Warfarin and other anticoagulant medications can prevent stroke, heart attack, and venous thromboembolism (deep blood clot in the veins, usually the legs). However, they often cause hemorrhaging, which makes physicians reluctant to prescribe anticoagulants for elderly patients with atrial fibrillation (AF, irregular heart beat) who are at increased risk of stroke. A new clinical classification scheme can quantify the risk of hemorrhage and aid in the management of anticoagulant therapy for AF patients, concludes a new study. Brian F. Gage, M.D., M.Sc., of the Washington University School of Medicine, and colleagues combined bleeding risk factors from three existing classification schemes into a new scheme, HEMORR2HAGES.

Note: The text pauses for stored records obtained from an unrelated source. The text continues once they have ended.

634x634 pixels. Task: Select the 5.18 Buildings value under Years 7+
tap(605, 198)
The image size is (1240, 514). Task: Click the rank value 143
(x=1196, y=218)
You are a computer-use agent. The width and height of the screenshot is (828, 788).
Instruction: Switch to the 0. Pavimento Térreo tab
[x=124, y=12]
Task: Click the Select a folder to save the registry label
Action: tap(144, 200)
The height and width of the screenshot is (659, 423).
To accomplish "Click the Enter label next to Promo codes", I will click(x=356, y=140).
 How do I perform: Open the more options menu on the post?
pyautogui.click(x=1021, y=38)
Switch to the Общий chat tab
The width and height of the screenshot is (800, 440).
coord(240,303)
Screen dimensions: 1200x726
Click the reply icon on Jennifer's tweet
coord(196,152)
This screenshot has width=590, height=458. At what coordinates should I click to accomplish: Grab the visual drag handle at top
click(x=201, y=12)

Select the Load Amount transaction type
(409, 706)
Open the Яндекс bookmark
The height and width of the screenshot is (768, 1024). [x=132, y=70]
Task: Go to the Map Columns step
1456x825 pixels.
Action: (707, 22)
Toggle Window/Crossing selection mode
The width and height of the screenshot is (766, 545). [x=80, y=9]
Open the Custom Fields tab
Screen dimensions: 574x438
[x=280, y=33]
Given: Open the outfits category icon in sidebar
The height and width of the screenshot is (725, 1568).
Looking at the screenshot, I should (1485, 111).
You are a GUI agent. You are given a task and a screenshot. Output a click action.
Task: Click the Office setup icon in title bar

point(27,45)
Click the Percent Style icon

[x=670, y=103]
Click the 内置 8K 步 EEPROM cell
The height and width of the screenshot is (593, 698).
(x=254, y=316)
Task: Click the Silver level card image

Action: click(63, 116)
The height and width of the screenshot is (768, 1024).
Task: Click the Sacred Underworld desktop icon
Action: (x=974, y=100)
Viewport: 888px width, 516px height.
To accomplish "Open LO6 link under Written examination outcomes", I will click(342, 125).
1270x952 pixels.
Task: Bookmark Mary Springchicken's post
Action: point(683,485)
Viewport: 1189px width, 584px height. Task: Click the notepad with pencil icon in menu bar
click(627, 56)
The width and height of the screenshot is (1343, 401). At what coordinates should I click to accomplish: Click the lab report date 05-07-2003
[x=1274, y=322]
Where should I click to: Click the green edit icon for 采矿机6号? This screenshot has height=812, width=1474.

They compared the accuracy of all 4 schemes in predicting hemorrhage among 3,791 Medicare beneficiaries with AF from 7 States, of whom 162 were hospitalized for hemorrhage. The researchers scored HEMORR2HAGES by adding 2 points for a prior bleed and 1 point for each of the other risk factors: hepatic or renal disease, ethanol abuse, malignancy, older age (more than 75 years), reduced platelet count or function, uncontrolled hypertension, anemia, genetic factors, excessive fall risk, and stroke. With each additional point, the rate of bleeding per 100 patient-years of warfarin increased: 1.9 for 0 points, 2.5 for 1, 5.3 for 2, 8.4 for 3, 10.4 for 4, and 12.3 for 5 or more points.

HEMORR2HAGES better predicted hemorrhaging among AF patients prescribed warfarin than older bleed prediction schemes, but they all quantified the rate of hemorrhage in this group. High-risk patients identified by any of the schemes had a much greater hemorrhage rate (7.5-15.3 per 100 patient-years) than that of low-risk patients (1.1-2.9), validating the ability of the schemes to risk-stratify elderly patients with AF. The researchers suggest that clinicians could use HEMORR2HAGES to help manage patients for whom more aggressive anticoagulant regimens can only be justified when they are unlikely to cause bleeding. The study was supported in part by the Agency for Healthcare Research and Quality (HS10133).

More details are in "Clinical classification schemes for predicting hemorrhage: Results from the national registry of atrial fibrillation (NRAF)," by Dr. Gage, Yan Yan, M.D., Ph.D., Paul E. Milligan, R.Ph., and others, in the March 2006 American Heart Journal 151, pp. 713-719.